MS. KATZMANN: Before it was what they call multimedia.
MS. WENGROW: I'll show you some things that students of mine have done and I think you'll get excited about them. I think that I communicate this at least to students. The thing that I had gotten into was visual communication. And I became quite a Bauhaus enthusiast. I went to visit Gyorgy Kepes when I was in Boston and found that: "Shucks, I had never had the right education." I had gone to Brooklyn College and here I was discovering everybody through books. And I suddenly got to the point of a certain kind of nerve to talk to people who I liked because I liked them. And I found that it was a very good introduction.
MS. KATZMANN: Education in itself.
MS. WENGROW: So, if I thought a physicist sounded exciting I would be able to talk to the physicist because what he was saying was exciting about the vibrations.
MS. KATZMANN: Yes. That seems to be the approach of the All Day Learning Center.
MS. WENGROW: Yes.
MS. KATZMANN: So you incorporated that? And you're giving it to your students?

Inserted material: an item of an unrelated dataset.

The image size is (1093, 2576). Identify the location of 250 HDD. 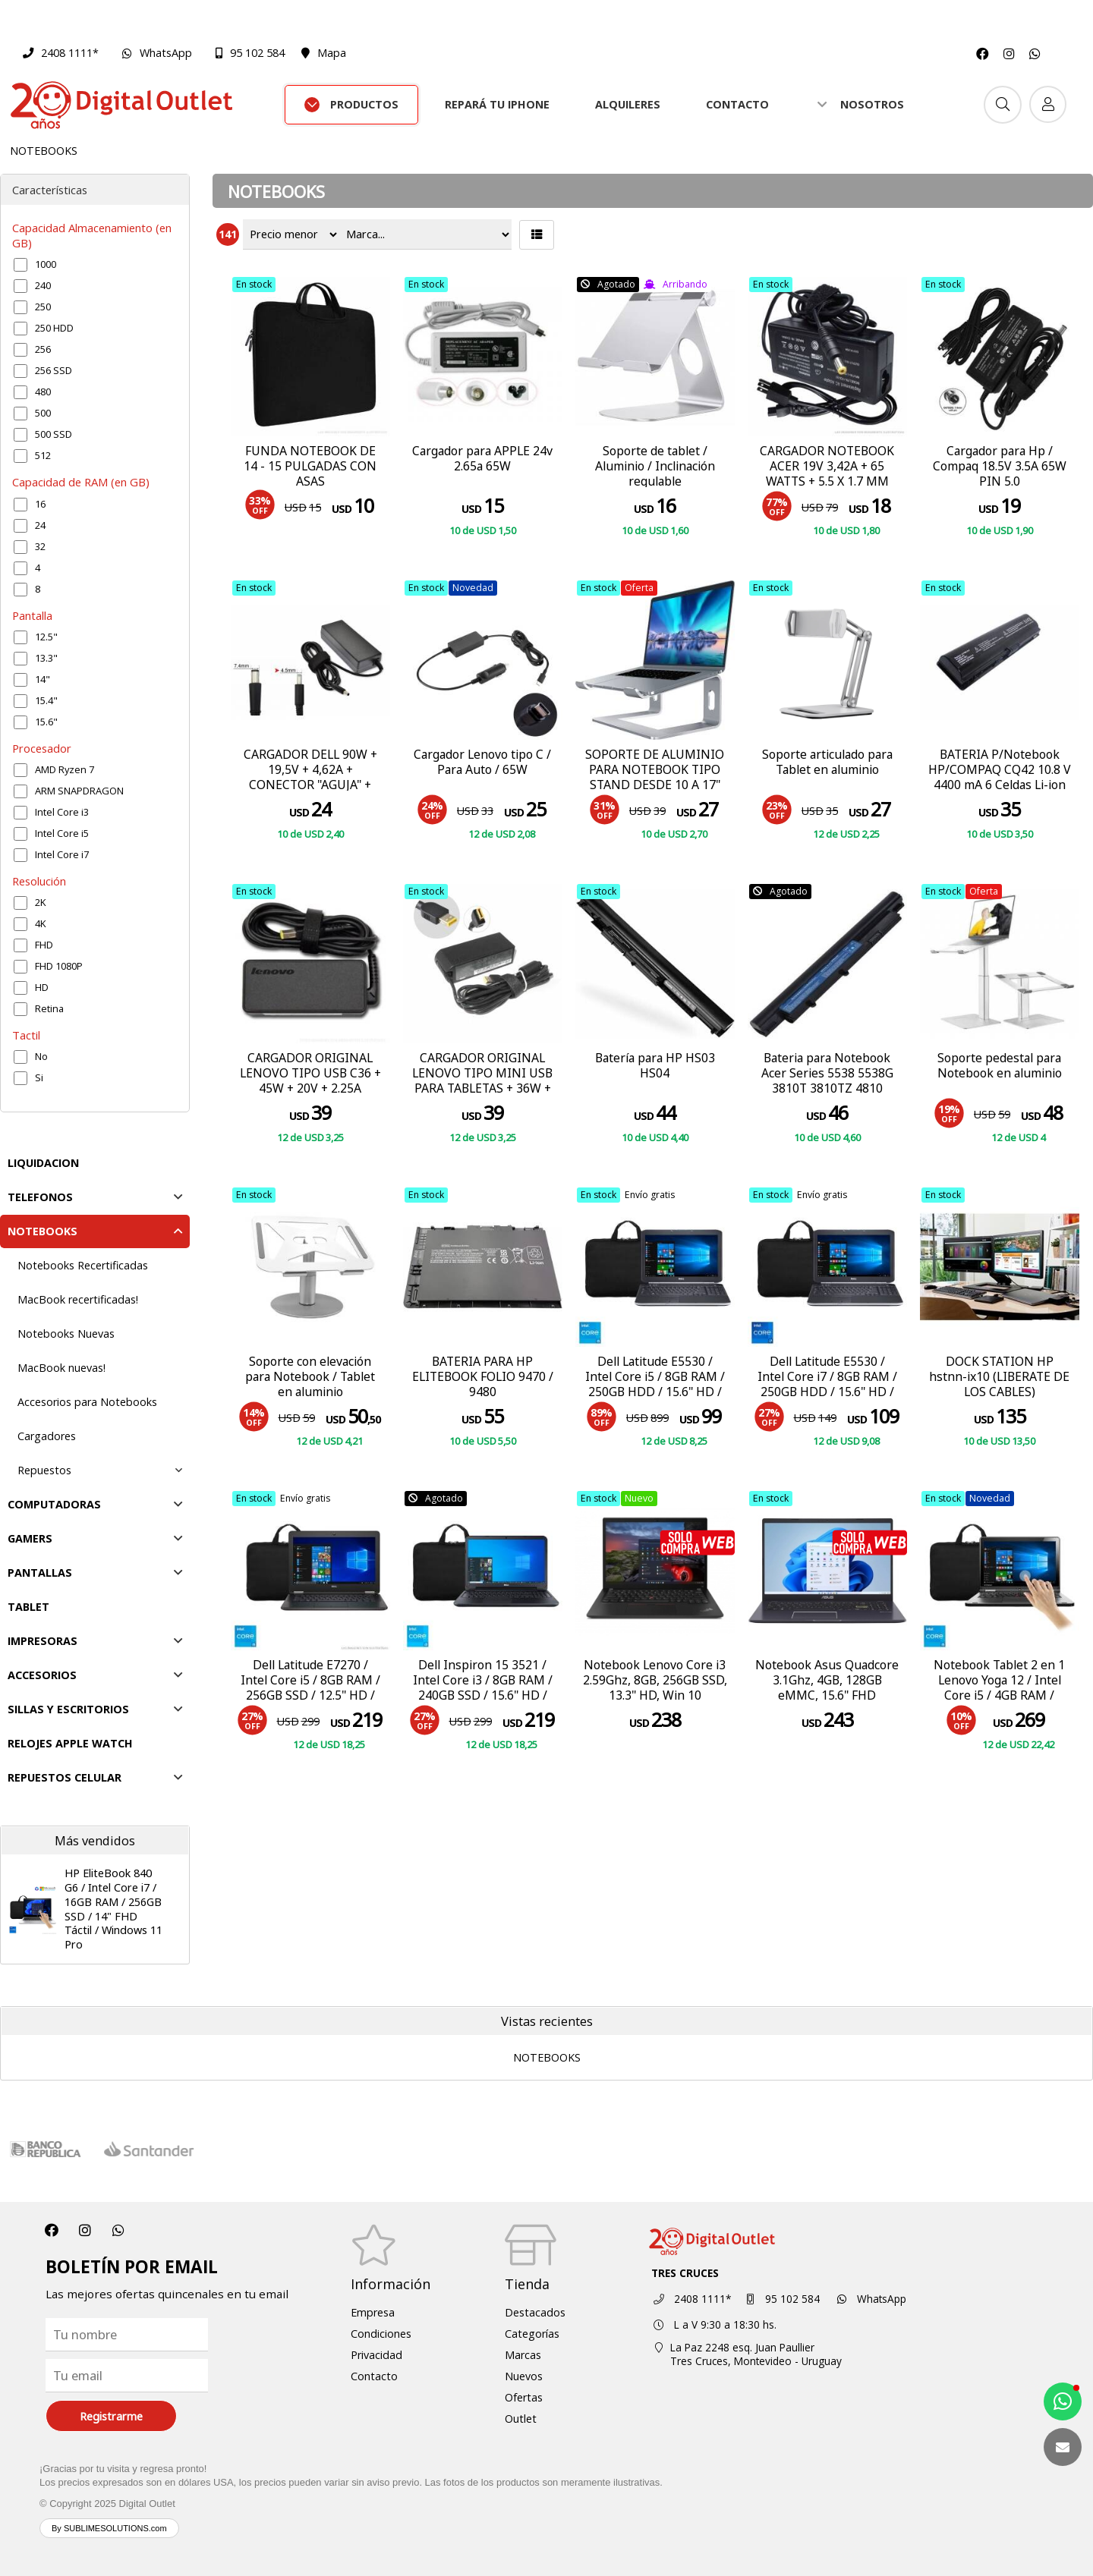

MS. WENGROW: Right. And the Met is also working on through that traveling exhibit where they have the helical, the spiral.
MS. KATZMANN: Yes, what do you think about that?
MS. WENGROW: Oh, I think that's an exciting approach. You know, coming to the Museum and not seeing it just as dead things. I remember going to the Met with a colleague of mine, an Italian fellow that I met at Brooklyn College, and we saw the Museum in our own way. We saw the little figurines in a way that we felt what the people who made them were feeling and thinking at the time. So life has been a matter of constantly learning in whatever I've ever read and what I'm into--and I'm into a number of things because my curiosity is stronger I think even that my ability to put it down. I'm now in a program with the American Institute of Psychoanalysis and Psychotherapy. Not that I think I want to be a therapist. But I've been teaching human relations to teachers for the Board of Education in the office of Inter-group Education. And in the Board of Education I have found this center, my resuscitation. It's like finding the artists union; like finding people who are saying, "Every group has something to offer; everybody has something special and that we can all really enrich each other. And that we can live together and maybe stop war." War has been a terrible shame, disruption, destruction. Just as looking at a blade of grass is beautiful to me. Or a shell is beautiful. So how have I reconciled my incurable optimism and celebration of what is beautiful and the terrible feeling that comes from up here that this is a world of many pains?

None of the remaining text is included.